Records from a collection
------------
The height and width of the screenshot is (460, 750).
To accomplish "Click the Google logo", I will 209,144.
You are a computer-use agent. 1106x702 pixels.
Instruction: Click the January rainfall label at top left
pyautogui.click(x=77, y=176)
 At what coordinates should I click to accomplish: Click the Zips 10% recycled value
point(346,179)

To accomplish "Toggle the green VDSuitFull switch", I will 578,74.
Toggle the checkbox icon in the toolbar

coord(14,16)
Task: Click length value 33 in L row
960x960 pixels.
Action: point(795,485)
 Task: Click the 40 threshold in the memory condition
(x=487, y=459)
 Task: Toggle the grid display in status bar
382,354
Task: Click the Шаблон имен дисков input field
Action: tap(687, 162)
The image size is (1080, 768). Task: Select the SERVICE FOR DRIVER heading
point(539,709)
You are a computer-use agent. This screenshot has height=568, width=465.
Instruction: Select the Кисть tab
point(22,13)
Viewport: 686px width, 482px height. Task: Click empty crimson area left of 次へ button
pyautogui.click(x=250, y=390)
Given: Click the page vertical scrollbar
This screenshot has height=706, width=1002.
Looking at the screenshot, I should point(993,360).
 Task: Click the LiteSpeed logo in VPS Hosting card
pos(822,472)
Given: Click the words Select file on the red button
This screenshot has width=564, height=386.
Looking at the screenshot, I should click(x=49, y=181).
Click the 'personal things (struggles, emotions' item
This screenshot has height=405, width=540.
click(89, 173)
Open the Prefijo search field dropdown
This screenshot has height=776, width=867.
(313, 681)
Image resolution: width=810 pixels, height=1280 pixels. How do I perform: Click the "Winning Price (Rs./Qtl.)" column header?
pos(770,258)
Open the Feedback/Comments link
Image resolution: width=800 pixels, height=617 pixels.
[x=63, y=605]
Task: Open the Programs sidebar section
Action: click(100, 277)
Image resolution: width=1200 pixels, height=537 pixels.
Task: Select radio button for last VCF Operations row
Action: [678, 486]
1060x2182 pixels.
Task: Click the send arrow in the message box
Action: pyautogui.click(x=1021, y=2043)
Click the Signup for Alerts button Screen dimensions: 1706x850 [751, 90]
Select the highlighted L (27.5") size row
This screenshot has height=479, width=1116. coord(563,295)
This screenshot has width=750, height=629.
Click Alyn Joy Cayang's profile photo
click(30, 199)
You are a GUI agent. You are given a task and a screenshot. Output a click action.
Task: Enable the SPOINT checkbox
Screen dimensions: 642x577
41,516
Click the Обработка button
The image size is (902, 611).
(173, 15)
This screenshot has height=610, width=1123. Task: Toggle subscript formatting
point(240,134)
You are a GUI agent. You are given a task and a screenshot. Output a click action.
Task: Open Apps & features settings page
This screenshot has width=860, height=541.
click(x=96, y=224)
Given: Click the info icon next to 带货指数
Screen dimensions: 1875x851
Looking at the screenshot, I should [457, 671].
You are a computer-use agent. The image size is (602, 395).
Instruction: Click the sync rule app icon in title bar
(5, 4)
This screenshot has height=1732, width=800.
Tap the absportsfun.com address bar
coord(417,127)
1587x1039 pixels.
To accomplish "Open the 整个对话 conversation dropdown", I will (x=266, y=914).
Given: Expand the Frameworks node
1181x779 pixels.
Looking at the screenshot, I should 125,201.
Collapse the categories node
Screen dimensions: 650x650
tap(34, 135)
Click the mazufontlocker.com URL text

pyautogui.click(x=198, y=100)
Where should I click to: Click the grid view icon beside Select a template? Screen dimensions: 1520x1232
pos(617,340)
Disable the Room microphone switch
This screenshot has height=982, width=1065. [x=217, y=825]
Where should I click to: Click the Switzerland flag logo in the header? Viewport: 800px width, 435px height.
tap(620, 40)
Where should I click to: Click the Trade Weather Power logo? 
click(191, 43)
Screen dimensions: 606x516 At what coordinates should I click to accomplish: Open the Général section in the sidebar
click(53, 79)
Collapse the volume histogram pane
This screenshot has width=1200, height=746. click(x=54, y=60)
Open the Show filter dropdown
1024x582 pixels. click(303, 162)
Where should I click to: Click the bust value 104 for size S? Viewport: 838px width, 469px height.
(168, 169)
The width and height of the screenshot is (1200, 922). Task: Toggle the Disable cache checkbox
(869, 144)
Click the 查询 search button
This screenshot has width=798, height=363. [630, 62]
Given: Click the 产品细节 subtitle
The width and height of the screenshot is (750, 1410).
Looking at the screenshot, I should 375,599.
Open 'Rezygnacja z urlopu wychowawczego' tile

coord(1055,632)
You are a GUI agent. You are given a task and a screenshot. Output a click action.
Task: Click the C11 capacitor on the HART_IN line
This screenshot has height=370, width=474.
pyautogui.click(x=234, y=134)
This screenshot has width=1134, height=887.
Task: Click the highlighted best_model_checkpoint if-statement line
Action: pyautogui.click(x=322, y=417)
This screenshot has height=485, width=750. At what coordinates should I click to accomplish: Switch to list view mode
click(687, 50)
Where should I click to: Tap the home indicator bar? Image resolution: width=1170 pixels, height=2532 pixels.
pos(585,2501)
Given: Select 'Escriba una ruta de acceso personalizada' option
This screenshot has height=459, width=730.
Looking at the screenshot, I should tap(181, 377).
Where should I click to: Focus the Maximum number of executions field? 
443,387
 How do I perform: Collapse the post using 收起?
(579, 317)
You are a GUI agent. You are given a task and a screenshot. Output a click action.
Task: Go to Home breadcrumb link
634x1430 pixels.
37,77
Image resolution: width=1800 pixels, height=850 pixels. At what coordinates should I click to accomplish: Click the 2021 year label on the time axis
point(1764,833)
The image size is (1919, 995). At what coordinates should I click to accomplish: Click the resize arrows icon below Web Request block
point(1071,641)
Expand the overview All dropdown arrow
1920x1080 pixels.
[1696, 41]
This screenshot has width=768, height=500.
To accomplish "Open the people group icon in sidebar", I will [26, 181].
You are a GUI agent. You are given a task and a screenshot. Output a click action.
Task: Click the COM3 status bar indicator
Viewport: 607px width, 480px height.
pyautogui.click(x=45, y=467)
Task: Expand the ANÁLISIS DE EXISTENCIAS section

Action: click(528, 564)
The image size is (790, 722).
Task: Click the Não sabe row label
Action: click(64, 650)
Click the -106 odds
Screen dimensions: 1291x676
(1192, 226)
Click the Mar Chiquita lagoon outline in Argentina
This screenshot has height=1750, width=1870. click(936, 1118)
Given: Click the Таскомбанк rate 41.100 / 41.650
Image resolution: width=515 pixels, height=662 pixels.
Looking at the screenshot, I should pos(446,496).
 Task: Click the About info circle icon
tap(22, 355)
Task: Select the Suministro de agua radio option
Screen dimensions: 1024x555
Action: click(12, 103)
------------
◆ **EXERCISE BRIEF**:
Repeat the entries exactly as they appear.

◆ **WRITTEN ANSWER**:
The height and width of the screenshot is (460, 750).
To accomplish "Click the Google logo", I will 209,144.
You are a computer-use agent. 1106x702 pixels.
Instruction: Click the January rainfall label at top left
pyautogui.click(x=77, y=176)
 At what coordinates should I click to accomplish: Click the Zips 10% recycled value
point(346,179)

To accomplish "Toggle the green VDSuitFull switch", I will 578,74.
Toggle the checkbox icon in the toolbar

coord(14,16)
Task: Click length value 33 in L row
960x960 pixels.
Action: point(795,485)
 Task: Click the 40 threshold in the memory condition
(x=487, y=459)
 Task: Toggle the grid display in status bar
382,354
Task: Click the Шаблон имен дисков input field
Action: tap(687, 162)
The image size is (1080, 768). Task: Select the SERVICE FOR DRIVER heading
point(539,709)
You are a computer-use agent. This screenshot has height=568, width=465.
Instruction: Select the Кисть tab
point(22,13)
Viewport: 686px width, 482px height. Task: Click empty crimson area left of 次へ button
pyautogui.click(x=250, y=390)
Given: Click the page vertical scrollbar
This screenshot has height=706, width=1002.
Looking at the screenshot, I should point(993,360).
 Task: Click the LiteSpeed logo in VPS Hosting card
pos(822,472)
Given: Click the words Select file on the red button
This screenshot has width=564, height=386.
Looking at the screenshot, I should click(x=49, y=181).
Click the 'personal things (struggles, emotions' item
This screenshot has height=405, width=540.
click(89, 173)
Open the Prefijo search field dropdown
This screenshot has height=776, width=867.
(313, 681)
Image resolution: width=810 pixels, height=1280 pixels. How do I perform: Click the "Winning Price (Rs./Qtl.)" column header?
pos(770,258)
Open the Feedback/Comments link
Image resolution: width=800 pixels, height=617 pixels.
[x=63, y=605]
Task: Open the Programs sidebar section
Action: click(100, 277)
Image resolution: width=1200 pixels, height=537 pixels.
Task: Select radio button for last VCF Operations row
Action: [678, 486]
1060x2182 pixels.
Task: Click the send arrow in the message box
Action: pyautogui.click(x=1021, y=2043)
Click the Signup for Alerts button Screen dimensions: 1706x850 [751, 90]
Select the highlighted L (27.5") size row
This screenshot has height=479, width=1116. coord(563,295)
This screenshot has width=750, height=629.
Click Alyn Joy Cayang's profile photo
click(30, 199)
You are a GUI agent. You are given a task and a screenshot. Output a click action.
Task: Enable the SPOINT checkbox
Screen dimensions: 642x577
41,516
Click the Обработка button
The image size is (902, 611).
(173, 15)
This screenshot has height=610, width=1123. Task: Toggle subscript formatting
point(240,134)
You are a GUI agent. You are given a task and a screenshot. Output a click action.
Task: Open Apps & features settings page
This screenshot has width=860, height=541.
click(x=96, y=224)
Given: Click the info icon next to 带货指数
Screen dimensions: 1875x851
Looking at the screenshot, I should [457, 671].
You are a computer-use agent. The image size is (602, 395).
Instruction: Click the sync rule app icon in title bar
(5, 4)
This screenshot has height=1732, width=800.
Tap the absportsfun.com address bar
coord(417,127)
1587x1039 pixels.
To accomplish "Open the 整个对话 conversation dropdown", I will (x=266, y=914).
Given: Expand the Frameworks node
1181x779 pixels.
Looking at the screenshot, I should 125,201.
Collapse the categories node
Screen dimensions: 650x650
tap(34, 135)
Click the mazufontlocker.com URL text

pyautogui.click(x=198, y=100)
Where should I click to: Click the grid view icon beside Select a template? Screen dimensions: 1520x1232
pos(617,340)
Disable the Room microphone switch
This screenshot has height=982, width=1065. [x=217, y=825]
Where should I click to: Click the Switzerland flag logo in the header? Viewport: 800px width, 435px height.
tap(620, 40)
Where should I click to: Click the Trade Weather Power logo? 
click(191, 43)
Screen dimensions: 606x516 At what coordinates should I click to accomplish: Open the Général section in the sidebar
click(53, 79)
Collapse the volume histogram pane
This screenshot has width=1200, height=746. click(x=54, y=60)
Open the Show filter dropdown
1024x582 pixels. click(303, 162)
Where should I click to: Click the bust value 104 for size S? Viewport: 838px width, 469px height.
(168, 169)
The width and height of the screenshot is (1200, 922). Task: Toggle the Disable cache checkbox
(869, 144)
Click the 查询 search button
This screenshot has width=798, height=363. [630, 62]
Given: Click the 产品细节 subtitle
The width and height of the screenshot is (750, 1410).
Looking at the screenshot, I should 375,599.
Open 'Rezygnacja z urlopu wychowawczego' tile

coord(1055,632)
You are a GUI agent. You are given a task and a screenshot. Output a click action.
Task: Click the C11 capacitor on the HART_IN line
This screenshot has height=370, width=474.
pyautogui.click(x=234, y=134)
This screenshot has width=1134, height=887.
Task: Click the highlighted best_model_checkpoint if-statement line
Action: pyautogui.click(x=322, y=417)
This screenshot has height=485, width=750. At what coordinates should I click to accomplish: Switch to list view mode
click(687, 50)
Where should I click to: Tap the home indicator bar? Image resolution: width=1170 pixels, height=2532 pixels.
pos(585,2501)
Given: Select 'Escriba una ruta de acceso personalizada' option
This screenshot has height=459, width=730.
Looking at the screenshot, I should tap(181, 377).
Where should I click to: Focus the Maximum number of executions field? 
443,387
 How do I perform: Collapse the post using 收起?
(579, 317)
You are a GUI agent. You are given a task and a screenshot. Output a click action.
Task: Go to Home breadcrumb link
634x1430 pixels.
37,77
Image resolution: width=1800 pixels, height=850 pixels. At what coordinates should I click to accomplish: Click the 2021 year label on the time axis
point(1764,833)
The image size is (1919, 995). At what coordinates should I click to accomplish: Click the resize arrows icon below Web Request block
point(1071,641)
Expand the overview All dropdown arrow
1920x1080 pixels.
[1696, 41]
This screenshot has width=768, height=500.
To accomplish "Open the people group icon in sidebar", I will [26, 181].
You are a GUI agent. You are given a task and a screenshot. Output a click action.
Task: Click the COM3 status bar indicator
Viewport: 607px width, 480px height.
pyautogui.click(x=45, y=467)
Task: Expand the ANÁLISIS DE EXISTENCIAS section

Action: click(528, 564)
The image size is (790, 722).
Task: Click the Não sabe row label
Action: click(64, 650)
Click the -106 odds
Screen dimensions: 1291x676
(1192, 226)
Click the Mar Chiquita lagoon outline in Argentina
This screenshot has height=1750, width=1870. click(936, 1118)
Given: Click the Таскомбанк rate 41.100 / 41.650
Image resolution: width=515 pixels, height=662 pixels.
Looking at the screenshot, I should pos(446,496).
 Task: Click the About info circle icon
tap(22, 355)
Task: Select the Suministro de agua radio option
Screen dimensions: 1024x555
Action: click(12, 103)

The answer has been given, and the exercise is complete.